You can find their full comments in their response titled Apple Q&A on Location Data."
This release of information struck me as a bit silly. My summary of Apple's comments are that they are not tracking you or your phone. No, they aren't. Rather, they are tracking the ground you are standing on when you are holding your phone. See, that makes it okay because it isn't exactly you. Okay, it isn't exactly the ground you where you are standing, but close enough!
This reminds me of Google's comment "do no evil." Every time I hear that, my thoughts are, "Because we say we don't do evil, it must be true."
How naïve to think that by saying something people will believe it.
Apple goes on to identify many of the location tracking items as bugs. The tracking of a years' data is a bug. The continued tracking even when location based services are turned off is also a bug. As a developer, we called 'bugs' features to discount them. It seems that when people don't like a feature, we now get to call them a bug rather than a design error -- or an "oopsie!"
The other tidbit I liked in the release from Apple was the statement I mentioned before. They stated:
"Apple is not tracking the location of your iPhone. Apple has never done so and has no plans to ever do so."
If you then read the answer to another question later in the Q&A, they state:
"Apple is now collecting anonymous traffic data to build a crowd-sourced traffic database with the goal of providing iPhone users an improved traffic service in the next couple of years."
They are not tracking your cell phone, but they are tracking traffic data from you. They don't plan to use the data they are not collecting, but they are collecting it to build a traffic service based on the data.
It seems to me that Apple needs to write a Q&A on their Q&A.

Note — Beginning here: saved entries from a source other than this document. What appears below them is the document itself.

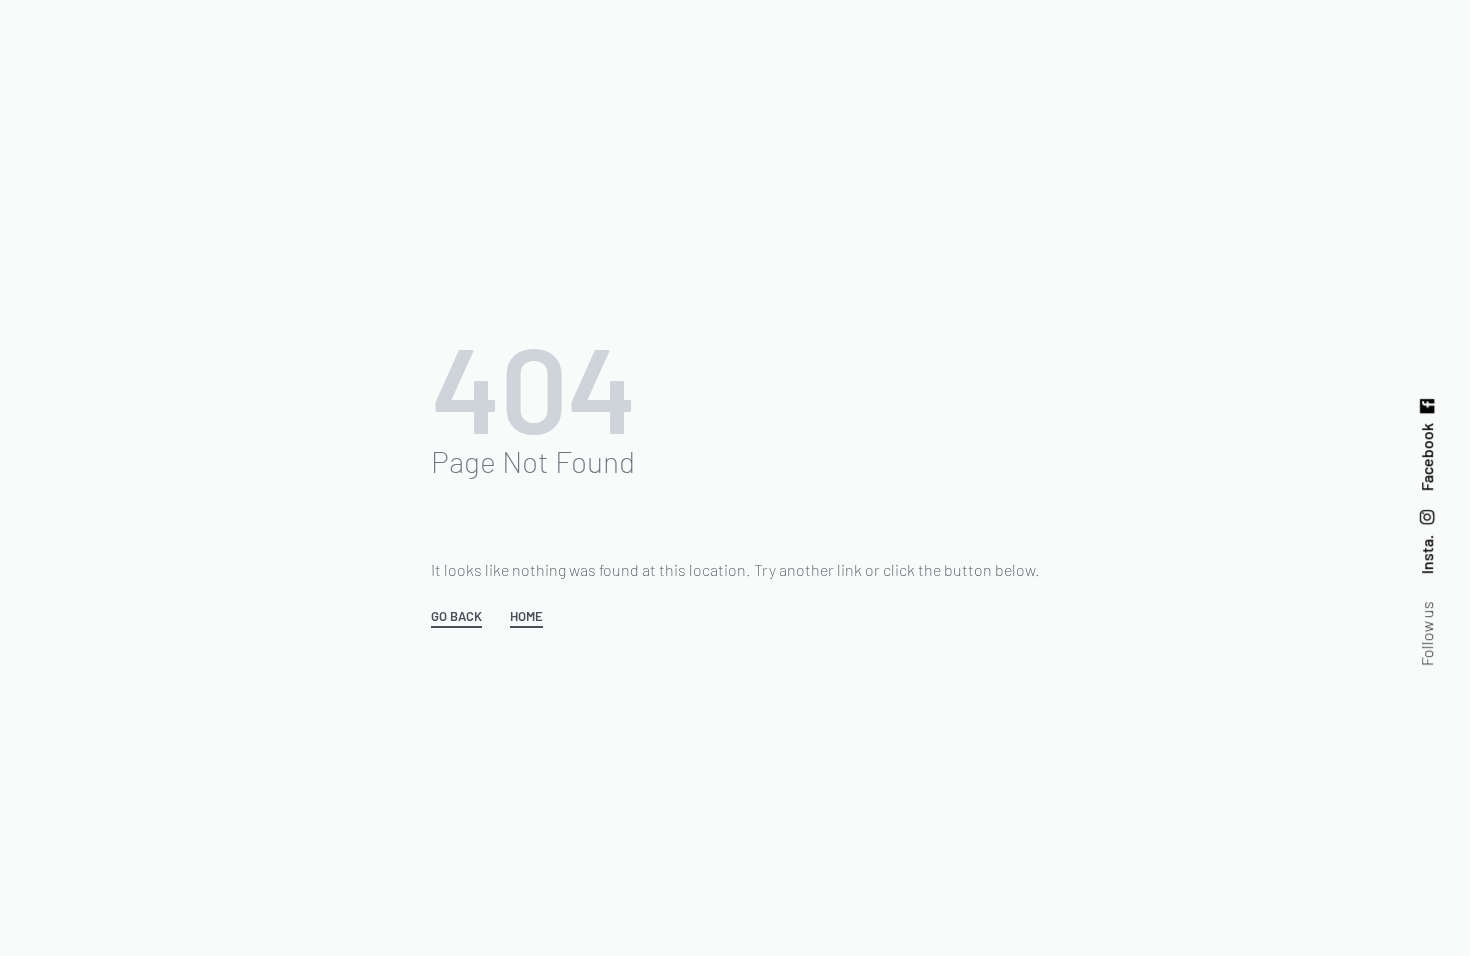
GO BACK (456, 617)
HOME (526, 617)
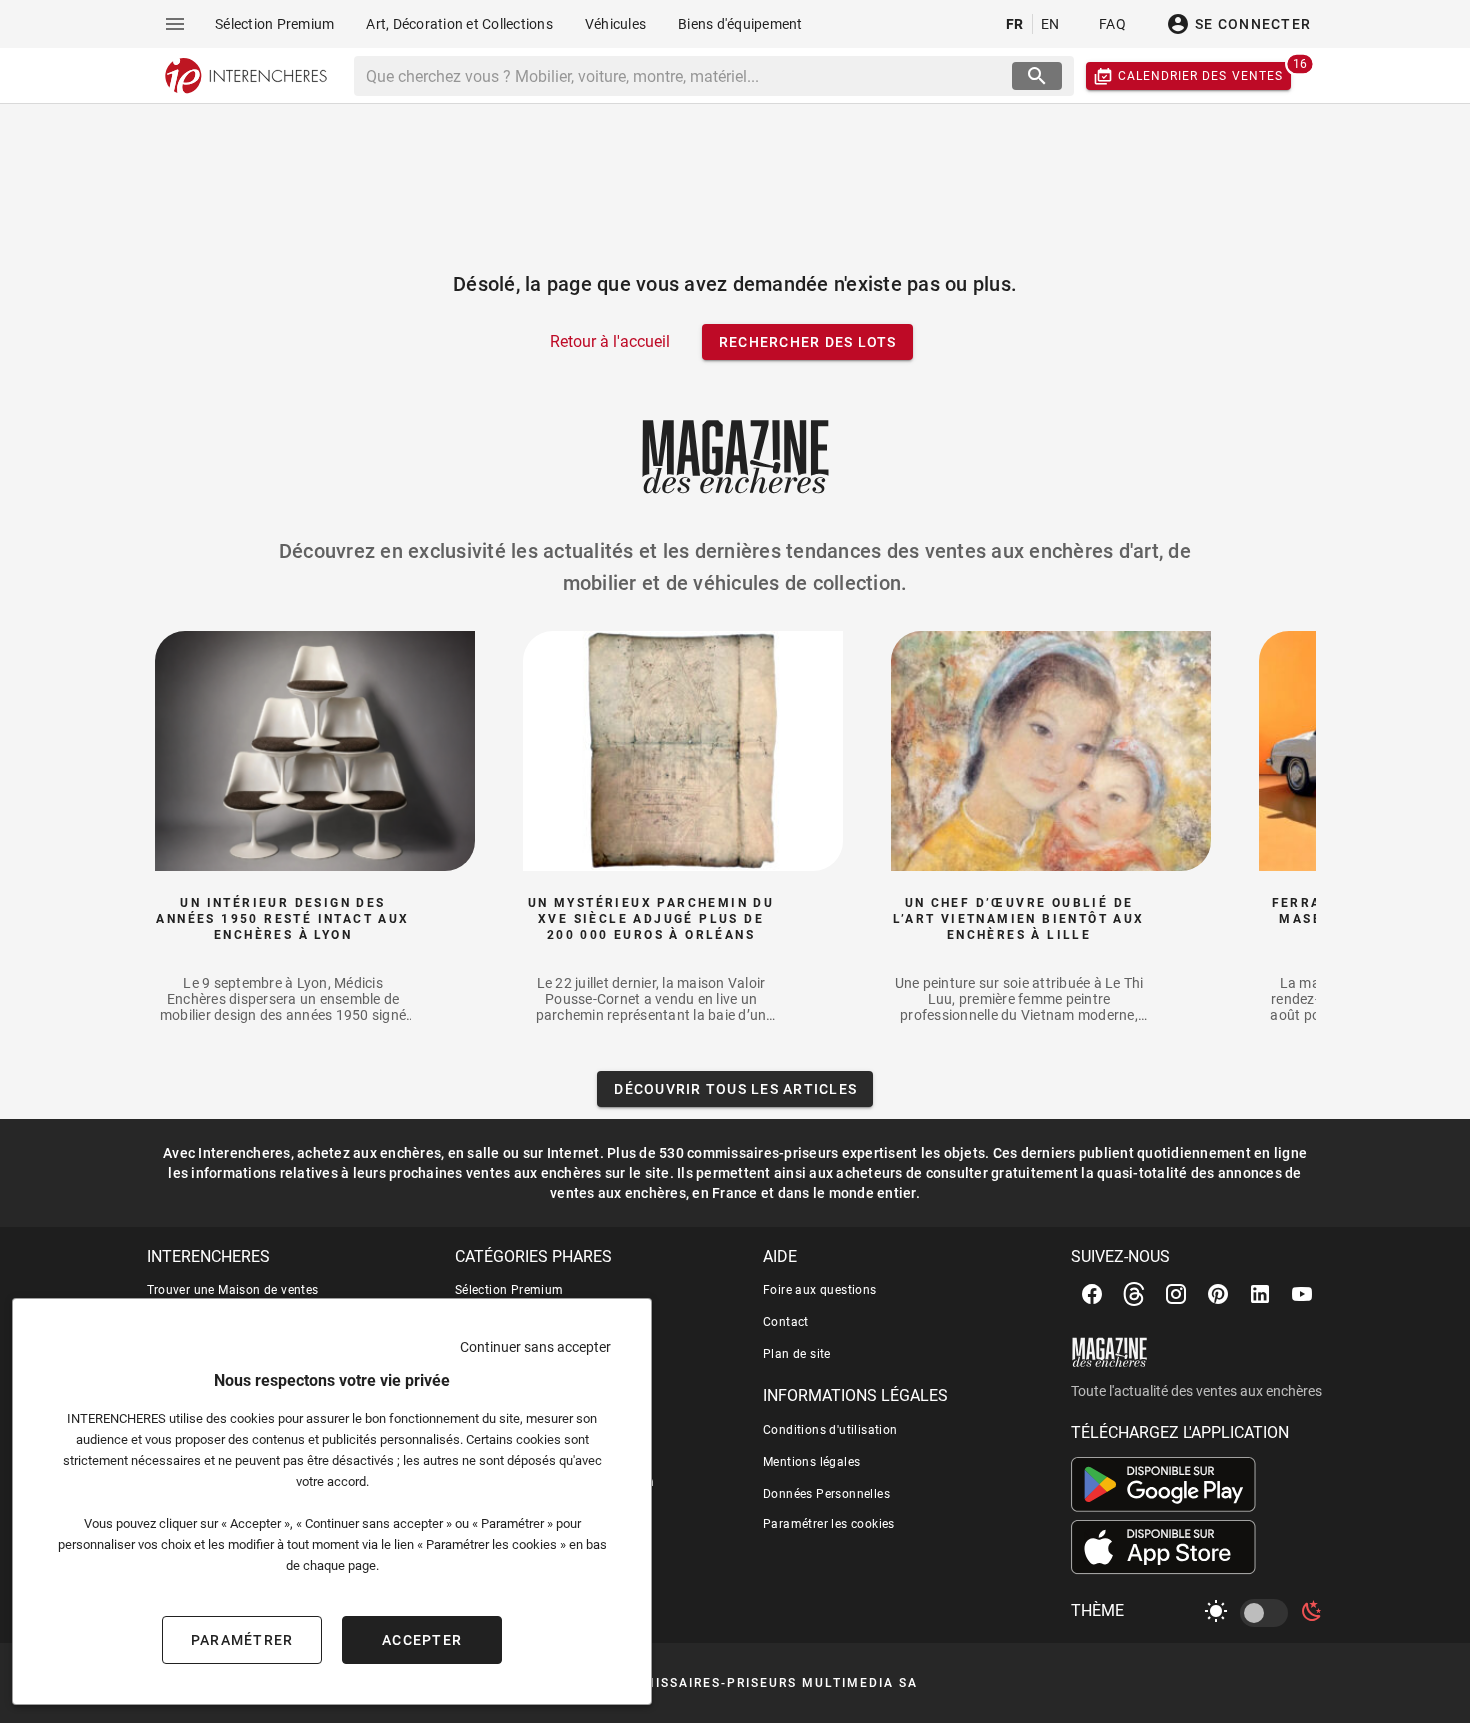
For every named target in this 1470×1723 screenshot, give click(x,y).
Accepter (422, 1640)
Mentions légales (811, 1462)
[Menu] (175, 24)
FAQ (1112, 24)
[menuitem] (274, 24)
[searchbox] (685, 76)
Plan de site (797, 1354)
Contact (786, 1322)
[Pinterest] (1218, 1294)
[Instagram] (1176, 1294)
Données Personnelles (826, 1494)
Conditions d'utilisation (830, 1430)
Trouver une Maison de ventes (233, 1290)
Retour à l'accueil (610, 341)
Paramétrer (242, 1640)
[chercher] (1037, 76)
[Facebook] (1092, 1294)
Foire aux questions (820, 1290)
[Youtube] (1302, 1294)
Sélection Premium (509, 1290)
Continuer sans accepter (535, 1347)
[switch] (1268, 1613)
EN (1050, 24)
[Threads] (1134, 1294)
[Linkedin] (1260, 1294)
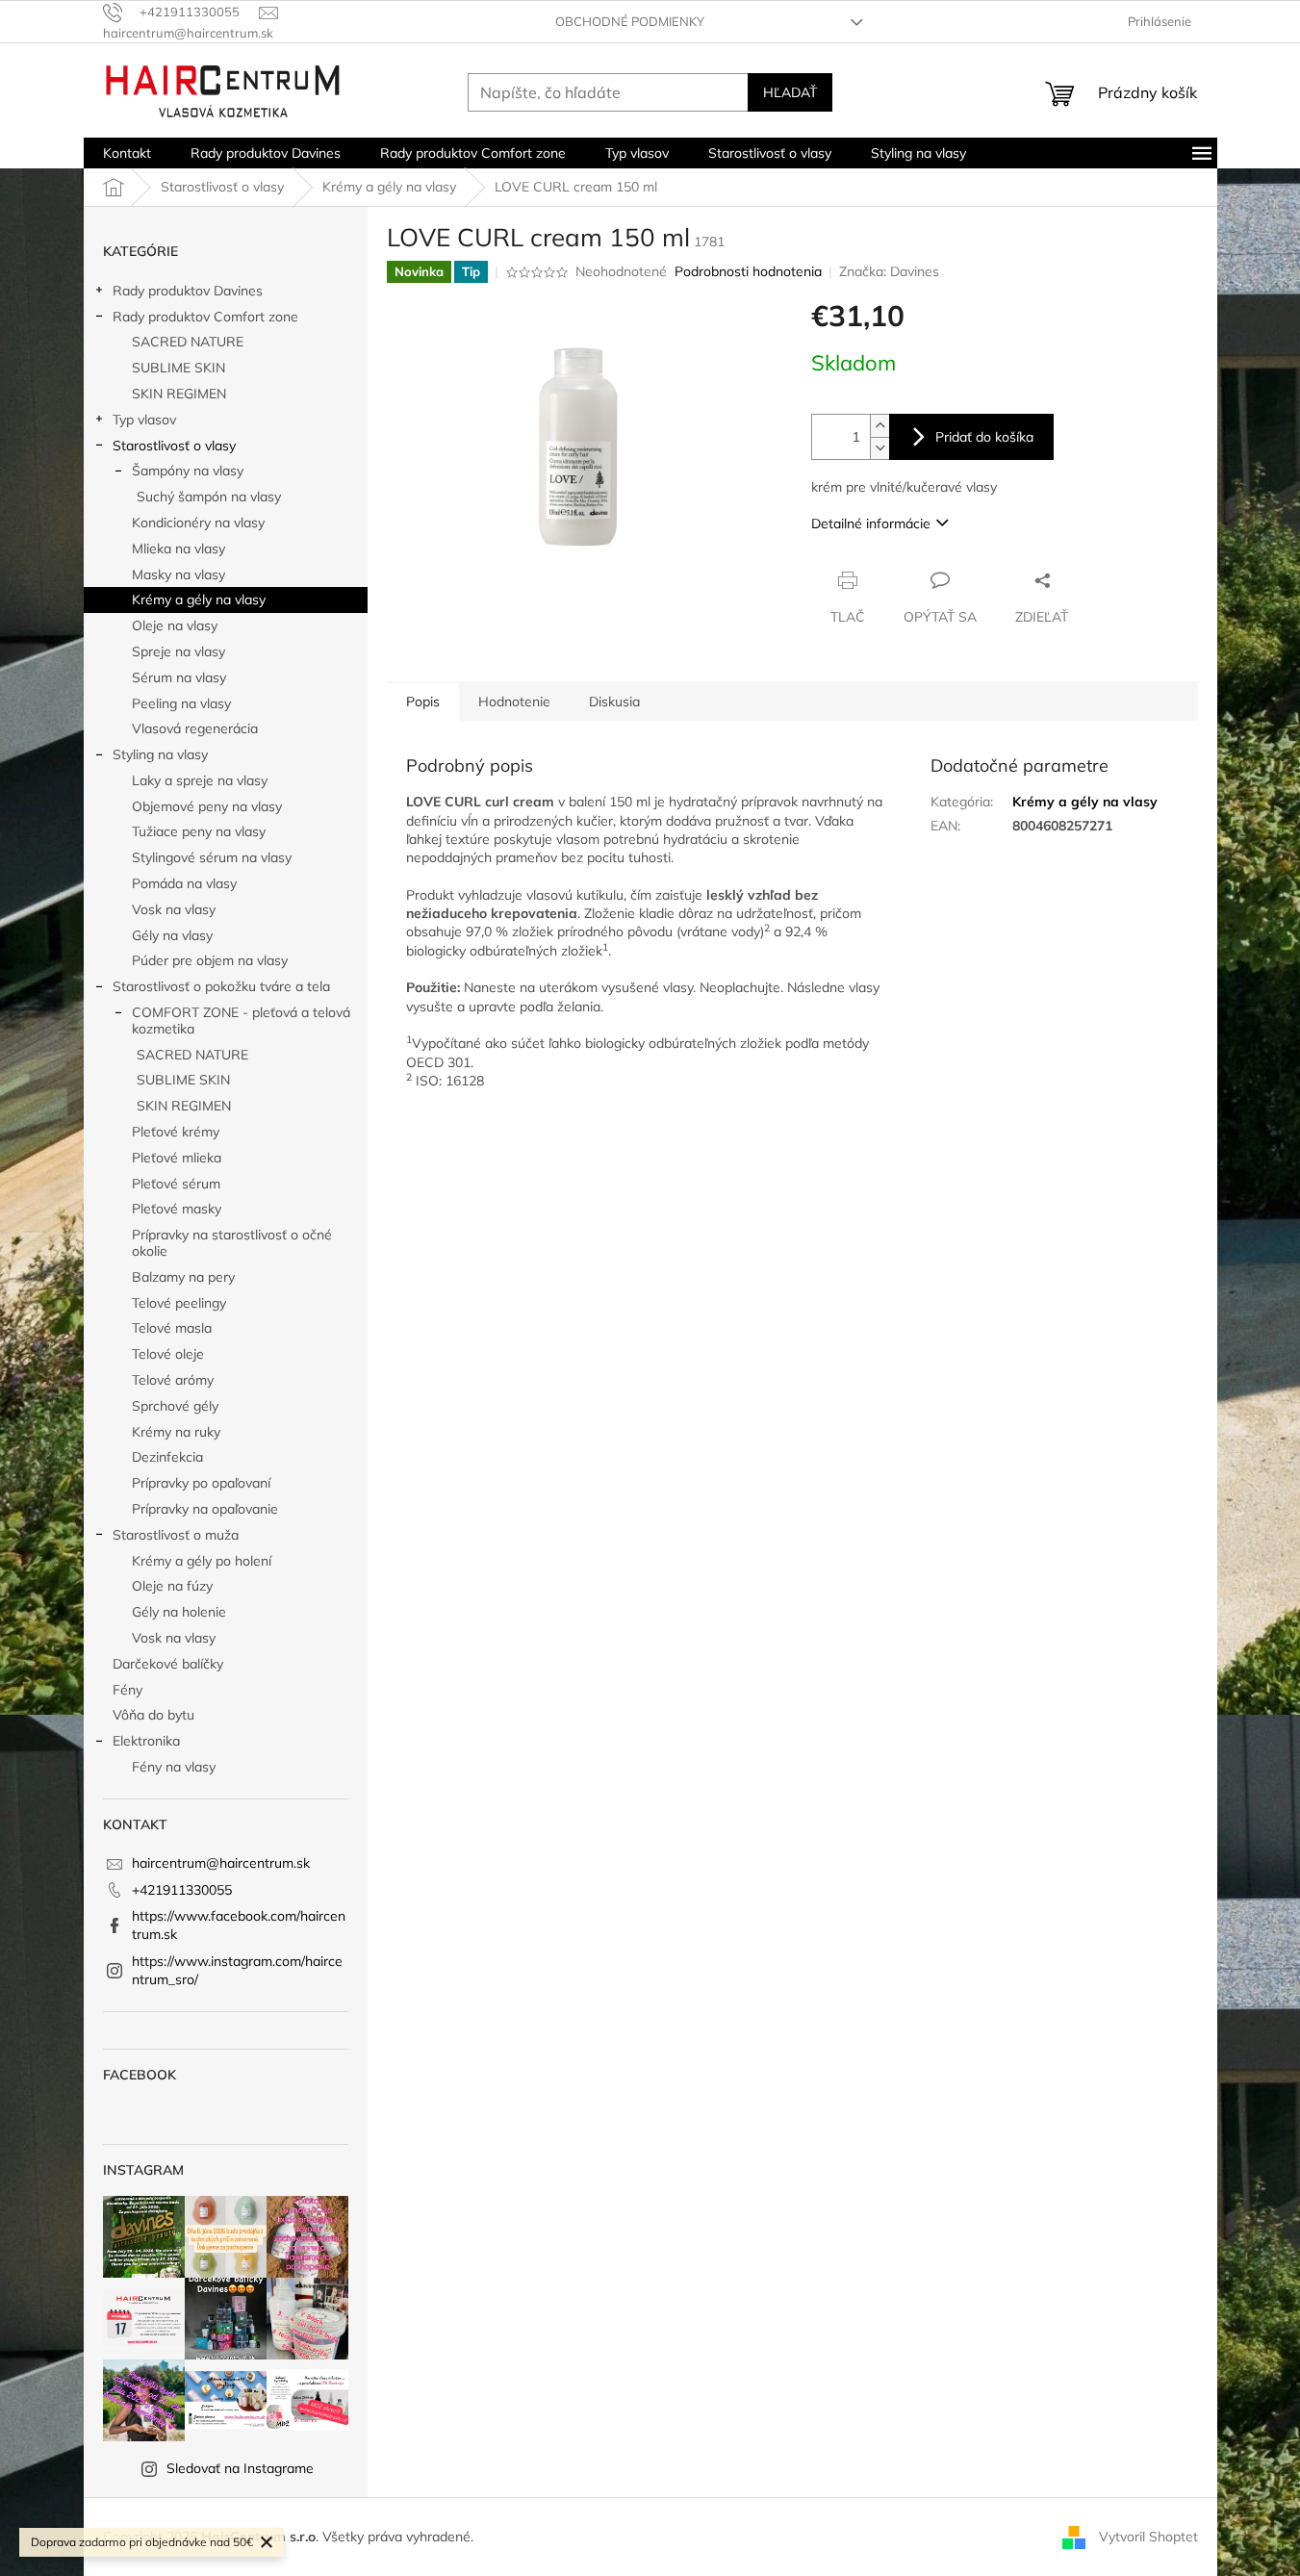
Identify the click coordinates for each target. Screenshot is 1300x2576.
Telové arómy (173, 1380)
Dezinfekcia (167, 1457)
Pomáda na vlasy (184, 883)
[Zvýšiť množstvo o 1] (879, 426)
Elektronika (146, 1740)
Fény (127, 1689)
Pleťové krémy (175, 1131)
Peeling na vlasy (181, 703)
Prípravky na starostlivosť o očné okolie (232, 1243)
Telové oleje (168, 1354)
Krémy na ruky (176, 1432)
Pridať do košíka (984, 437)
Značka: (889, 271)
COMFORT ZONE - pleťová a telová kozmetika (241, 1020)
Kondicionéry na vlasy (198, 522)
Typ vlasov (144, 419)
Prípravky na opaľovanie (205, 1509)
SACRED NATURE (187, 341)
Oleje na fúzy (172, 1585)
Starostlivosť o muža (176, 1534)
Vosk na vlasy (174, 909)
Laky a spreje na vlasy (200, 780)
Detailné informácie (870, 523)
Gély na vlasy (172, 935)
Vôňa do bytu (153, 1714)
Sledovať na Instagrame (240, 2468)
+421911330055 (182, 1890)
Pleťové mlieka (176, 1157)
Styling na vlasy (160, 754)
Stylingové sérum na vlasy (212, 857)
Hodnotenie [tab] (514, 701)
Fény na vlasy (174, 1766)
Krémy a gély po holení (201, 1560)
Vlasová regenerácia (195, 728)
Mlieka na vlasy (178, 548)
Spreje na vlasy (178, 651)
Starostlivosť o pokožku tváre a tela (221, 986)
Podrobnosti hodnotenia (748, 271)
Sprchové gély (175, 1406)
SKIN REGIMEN (179, 393)
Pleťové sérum (176, 1183)
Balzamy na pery (183, 1277)
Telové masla (172, 1328)
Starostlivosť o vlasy (174, 445)
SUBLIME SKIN (178, 367)
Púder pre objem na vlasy (210, 960)
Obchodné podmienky (629, 21)
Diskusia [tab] (614, 701)
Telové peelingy (179, 1303)
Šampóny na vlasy (187, 470)
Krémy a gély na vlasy (199, 599)
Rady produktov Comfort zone (205, 316)
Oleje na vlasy (174, 625)
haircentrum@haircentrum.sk (221, 1863)
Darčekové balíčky (168, 1663)
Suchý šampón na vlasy (209, 496)
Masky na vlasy (178, 574)
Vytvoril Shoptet (1148, 2535)
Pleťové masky (176, 1208)
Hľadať (790, 92)
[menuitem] (127, 153)
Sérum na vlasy (179, 677)
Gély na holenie (179, 1611)
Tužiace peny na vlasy (199, 831)
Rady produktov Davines (188, 290)
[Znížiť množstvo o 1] (879, 448)
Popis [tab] (423, 701)
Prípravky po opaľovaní (201, 1483)
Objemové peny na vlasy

The reality is that today's mobile devices have GPS features built into them. As users, most of us like to use these futures to find directions for navigating and more. I've used my phone to help me get to locations and I appreciated the functionality. The fact that such devices are tracking information should not be a surprise. In my opinion, the biggest issue with the Apple situation is that there was an unencrypted file containing the location data. That seems like an obvious bug to me. The second issue is the reports that locations are still tracked if location based services are turned off. That does seem like a critical issue, especially when Apple states they are tracking the anonymous data to use for their gain -- for a future service.